YOUR ASSIGNMENT:
The records that follow must be reproduced in full, exactly as written.

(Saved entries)
┏━━
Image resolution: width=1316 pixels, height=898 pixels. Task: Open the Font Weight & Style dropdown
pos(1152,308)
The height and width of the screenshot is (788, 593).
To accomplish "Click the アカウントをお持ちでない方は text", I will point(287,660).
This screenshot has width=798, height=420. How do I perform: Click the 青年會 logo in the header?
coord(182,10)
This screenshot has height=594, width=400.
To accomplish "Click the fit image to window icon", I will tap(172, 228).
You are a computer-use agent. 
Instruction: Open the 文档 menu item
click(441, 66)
┗━━
TASK SOLUTION:
Image resolution: width=1316 pixels, height=898 pixels. Task: Open the Font Weight & Style dropdown
pos(1152,308)
The height and width of the screenshot is (788, 593).
To accomplish "Click the アカウントをお持ちでない方は text", I will point(287,660).
This screenshot has width=798, height=420. How do I perform: Click the 青年會 logo in the header?
coord(182,10)
This screenshot has height=594, width=400.
To accomplish "Click the fit image to window icon", I will tap(172, 228).
You are a computer-use agent. 
Instruction: Open the 文档 menu item
click(441, 66)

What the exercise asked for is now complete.